>>>>>

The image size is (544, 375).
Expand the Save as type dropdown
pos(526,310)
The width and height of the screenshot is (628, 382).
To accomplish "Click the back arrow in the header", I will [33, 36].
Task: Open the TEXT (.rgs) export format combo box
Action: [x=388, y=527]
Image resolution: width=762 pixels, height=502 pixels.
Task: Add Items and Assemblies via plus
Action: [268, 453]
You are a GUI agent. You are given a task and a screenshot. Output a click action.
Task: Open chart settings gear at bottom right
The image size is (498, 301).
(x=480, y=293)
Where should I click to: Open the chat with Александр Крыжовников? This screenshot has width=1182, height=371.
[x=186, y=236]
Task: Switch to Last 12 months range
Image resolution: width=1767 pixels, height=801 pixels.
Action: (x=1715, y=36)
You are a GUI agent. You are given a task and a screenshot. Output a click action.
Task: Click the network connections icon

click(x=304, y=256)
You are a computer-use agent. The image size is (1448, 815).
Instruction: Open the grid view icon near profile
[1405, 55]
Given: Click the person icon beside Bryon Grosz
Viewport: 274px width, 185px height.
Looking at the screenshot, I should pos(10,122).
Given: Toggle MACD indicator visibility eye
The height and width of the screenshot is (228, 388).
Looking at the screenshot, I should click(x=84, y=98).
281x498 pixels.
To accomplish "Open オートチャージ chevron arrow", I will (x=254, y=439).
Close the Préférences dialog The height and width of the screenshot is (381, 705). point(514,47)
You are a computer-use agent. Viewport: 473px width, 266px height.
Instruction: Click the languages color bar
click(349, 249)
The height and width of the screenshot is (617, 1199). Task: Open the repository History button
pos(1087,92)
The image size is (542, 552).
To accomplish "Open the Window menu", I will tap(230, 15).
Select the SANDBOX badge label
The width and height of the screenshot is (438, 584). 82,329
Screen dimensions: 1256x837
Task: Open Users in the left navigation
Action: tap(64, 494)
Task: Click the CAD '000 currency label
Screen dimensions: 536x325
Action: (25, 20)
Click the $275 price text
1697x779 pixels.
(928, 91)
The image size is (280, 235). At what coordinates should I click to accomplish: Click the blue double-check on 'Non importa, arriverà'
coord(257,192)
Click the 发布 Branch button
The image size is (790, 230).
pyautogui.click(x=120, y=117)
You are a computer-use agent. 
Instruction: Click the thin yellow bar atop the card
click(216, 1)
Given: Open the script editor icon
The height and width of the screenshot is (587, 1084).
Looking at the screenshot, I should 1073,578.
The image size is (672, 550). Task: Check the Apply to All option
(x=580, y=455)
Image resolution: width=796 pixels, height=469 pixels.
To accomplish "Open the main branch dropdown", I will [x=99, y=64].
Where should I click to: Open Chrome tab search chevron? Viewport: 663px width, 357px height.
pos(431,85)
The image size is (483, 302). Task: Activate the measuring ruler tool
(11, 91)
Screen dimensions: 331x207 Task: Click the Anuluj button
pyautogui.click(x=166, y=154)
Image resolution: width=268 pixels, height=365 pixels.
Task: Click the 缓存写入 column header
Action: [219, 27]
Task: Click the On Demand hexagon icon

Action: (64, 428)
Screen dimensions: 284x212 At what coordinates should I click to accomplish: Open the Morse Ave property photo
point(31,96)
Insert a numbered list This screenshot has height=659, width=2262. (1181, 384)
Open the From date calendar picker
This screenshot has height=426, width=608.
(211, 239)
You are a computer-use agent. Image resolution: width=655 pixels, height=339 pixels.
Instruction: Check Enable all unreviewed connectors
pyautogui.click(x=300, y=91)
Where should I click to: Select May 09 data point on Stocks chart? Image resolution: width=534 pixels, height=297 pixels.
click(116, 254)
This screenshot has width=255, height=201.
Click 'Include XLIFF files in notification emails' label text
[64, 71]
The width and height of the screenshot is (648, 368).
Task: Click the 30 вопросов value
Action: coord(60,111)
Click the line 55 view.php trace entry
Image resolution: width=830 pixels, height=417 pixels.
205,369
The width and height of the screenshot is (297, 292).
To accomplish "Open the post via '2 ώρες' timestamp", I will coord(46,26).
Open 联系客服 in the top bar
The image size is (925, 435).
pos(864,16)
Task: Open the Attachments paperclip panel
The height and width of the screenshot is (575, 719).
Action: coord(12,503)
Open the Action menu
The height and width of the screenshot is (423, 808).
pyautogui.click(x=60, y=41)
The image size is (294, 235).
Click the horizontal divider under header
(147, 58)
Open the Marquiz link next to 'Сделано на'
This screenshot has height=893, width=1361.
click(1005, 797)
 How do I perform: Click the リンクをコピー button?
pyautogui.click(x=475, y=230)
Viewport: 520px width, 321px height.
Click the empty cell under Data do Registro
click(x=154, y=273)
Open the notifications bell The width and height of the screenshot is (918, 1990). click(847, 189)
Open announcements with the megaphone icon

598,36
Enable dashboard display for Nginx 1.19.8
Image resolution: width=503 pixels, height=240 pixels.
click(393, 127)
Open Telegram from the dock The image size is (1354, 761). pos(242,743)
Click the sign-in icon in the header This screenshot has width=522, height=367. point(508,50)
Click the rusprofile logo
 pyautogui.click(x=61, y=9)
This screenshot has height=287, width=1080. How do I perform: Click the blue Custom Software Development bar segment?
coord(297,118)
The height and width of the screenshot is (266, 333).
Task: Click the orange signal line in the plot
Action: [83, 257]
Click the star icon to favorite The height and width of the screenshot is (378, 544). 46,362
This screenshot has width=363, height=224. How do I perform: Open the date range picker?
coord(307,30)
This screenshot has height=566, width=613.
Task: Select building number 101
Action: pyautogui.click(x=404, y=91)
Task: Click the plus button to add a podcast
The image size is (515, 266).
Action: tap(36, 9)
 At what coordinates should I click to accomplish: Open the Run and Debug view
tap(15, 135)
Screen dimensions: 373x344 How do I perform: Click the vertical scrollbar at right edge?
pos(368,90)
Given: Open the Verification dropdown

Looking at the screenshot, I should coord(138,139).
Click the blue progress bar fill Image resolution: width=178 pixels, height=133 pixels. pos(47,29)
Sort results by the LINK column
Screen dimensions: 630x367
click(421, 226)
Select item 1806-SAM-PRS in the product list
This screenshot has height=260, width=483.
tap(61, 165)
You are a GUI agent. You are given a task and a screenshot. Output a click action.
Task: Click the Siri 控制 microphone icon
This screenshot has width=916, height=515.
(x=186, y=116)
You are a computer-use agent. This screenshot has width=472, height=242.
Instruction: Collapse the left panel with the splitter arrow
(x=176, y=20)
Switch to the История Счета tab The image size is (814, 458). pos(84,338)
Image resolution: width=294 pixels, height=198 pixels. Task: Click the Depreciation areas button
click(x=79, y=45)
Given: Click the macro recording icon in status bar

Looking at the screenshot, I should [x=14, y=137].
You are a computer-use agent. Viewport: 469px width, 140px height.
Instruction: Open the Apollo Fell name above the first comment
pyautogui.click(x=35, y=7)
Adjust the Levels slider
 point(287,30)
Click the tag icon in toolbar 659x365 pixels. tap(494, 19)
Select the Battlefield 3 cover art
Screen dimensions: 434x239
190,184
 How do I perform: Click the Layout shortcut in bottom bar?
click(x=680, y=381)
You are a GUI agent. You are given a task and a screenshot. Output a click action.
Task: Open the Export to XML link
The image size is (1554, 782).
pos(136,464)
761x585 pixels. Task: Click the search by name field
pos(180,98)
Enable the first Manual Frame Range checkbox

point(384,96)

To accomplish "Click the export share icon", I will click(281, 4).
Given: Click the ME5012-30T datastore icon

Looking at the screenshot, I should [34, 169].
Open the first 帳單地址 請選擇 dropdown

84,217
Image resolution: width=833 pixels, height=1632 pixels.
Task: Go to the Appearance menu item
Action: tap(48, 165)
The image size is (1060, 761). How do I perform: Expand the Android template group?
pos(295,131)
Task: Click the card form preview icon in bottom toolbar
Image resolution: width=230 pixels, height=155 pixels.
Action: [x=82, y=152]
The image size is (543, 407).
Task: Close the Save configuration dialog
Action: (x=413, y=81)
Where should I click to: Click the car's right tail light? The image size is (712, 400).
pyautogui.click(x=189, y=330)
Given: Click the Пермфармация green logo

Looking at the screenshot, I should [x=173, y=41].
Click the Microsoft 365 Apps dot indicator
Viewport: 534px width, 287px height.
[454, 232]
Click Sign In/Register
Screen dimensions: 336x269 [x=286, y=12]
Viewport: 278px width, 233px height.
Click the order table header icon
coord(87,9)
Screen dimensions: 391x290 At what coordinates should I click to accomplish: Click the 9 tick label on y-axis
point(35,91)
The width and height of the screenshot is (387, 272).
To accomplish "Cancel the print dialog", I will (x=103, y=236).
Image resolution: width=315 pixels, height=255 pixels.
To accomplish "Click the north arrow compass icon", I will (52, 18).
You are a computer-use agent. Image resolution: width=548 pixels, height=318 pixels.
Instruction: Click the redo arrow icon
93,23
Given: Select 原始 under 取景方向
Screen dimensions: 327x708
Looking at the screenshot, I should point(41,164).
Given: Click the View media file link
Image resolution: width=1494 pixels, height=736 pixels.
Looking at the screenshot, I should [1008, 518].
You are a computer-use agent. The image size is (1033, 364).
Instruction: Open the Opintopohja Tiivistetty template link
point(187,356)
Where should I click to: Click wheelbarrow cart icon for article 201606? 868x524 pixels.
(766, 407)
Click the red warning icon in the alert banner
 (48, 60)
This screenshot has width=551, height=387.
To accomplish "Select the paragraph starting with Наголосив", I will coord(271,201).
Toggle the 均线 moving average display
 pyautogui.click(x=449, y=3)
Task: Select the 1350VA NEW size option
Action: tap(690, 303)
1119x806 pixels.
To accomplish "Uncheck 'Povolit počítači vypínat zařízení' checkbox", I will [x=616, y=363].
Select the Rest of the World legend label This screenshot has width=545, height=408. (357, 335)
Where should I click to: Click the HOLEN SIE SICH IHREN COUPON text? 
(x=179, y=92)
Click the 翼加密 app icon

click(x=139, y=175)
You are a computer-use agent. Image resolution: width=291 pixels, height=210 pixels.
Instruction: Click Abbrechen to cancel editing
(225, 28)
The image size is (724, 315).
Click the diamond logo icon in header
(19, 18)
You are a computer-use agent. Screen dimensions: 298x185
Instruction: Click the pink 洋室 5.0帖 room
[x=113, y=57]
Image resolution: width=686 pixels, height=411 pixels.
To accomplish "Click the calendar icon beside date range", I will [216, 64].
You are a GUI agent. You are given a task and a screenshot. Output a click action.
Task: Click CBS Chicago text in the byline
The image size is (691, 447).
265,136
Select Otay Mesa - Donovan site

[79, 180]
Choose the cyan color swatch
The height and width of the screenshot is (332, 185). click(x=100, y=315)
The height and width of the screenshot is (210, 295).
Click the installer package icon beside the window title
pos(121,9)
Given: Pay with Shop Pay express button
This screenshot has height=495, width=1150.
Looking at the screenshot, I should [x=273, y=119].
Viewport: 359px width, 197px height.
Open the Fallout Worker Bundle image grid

<<<<<

• Task objective:
Your task is to restate, word for word, the lines from the beginning of the records to the line with "You are a computer-use agent. The image size is (1448, 815).", inclusive.

• Task result:
The image size is (544, 375).
Expand the Save as type dropdown
pos(526,310)
The width and height of the screenshot is (628, 382).
To accomplish "Click the back arrow in the header", I will [33, 36].
Task: Open the TEXT (.rgs) export format combo box
Action: [x=388, y=527]
Image resolution: width=762 pixels, height=502 pixels.
Task: Add Items and Assemblies via plus
Action: [268, 453]
You are a GUI agent. You are given a task and a screenshot. Output a click action.
Task: Open chart settings gear at bottom right
The image size is (498, 301).
(x=480, y=293)
Where should I click to: Open the chat with Александр Крыжовников? This screenshot has width=1182, height=371.
[x=186, y=236]
Task: Switch to Last 12 months range
Image resolution: width=1767 pixels, height=801 pixels.
Action: (x=1715, y=36)
You are a GUI agent. You are given a task and a screenshot. Output a click action.
Task: Click the network connections icon

click(x=304, y=256)
You are a computer-use agent. The image size is (1448, 815).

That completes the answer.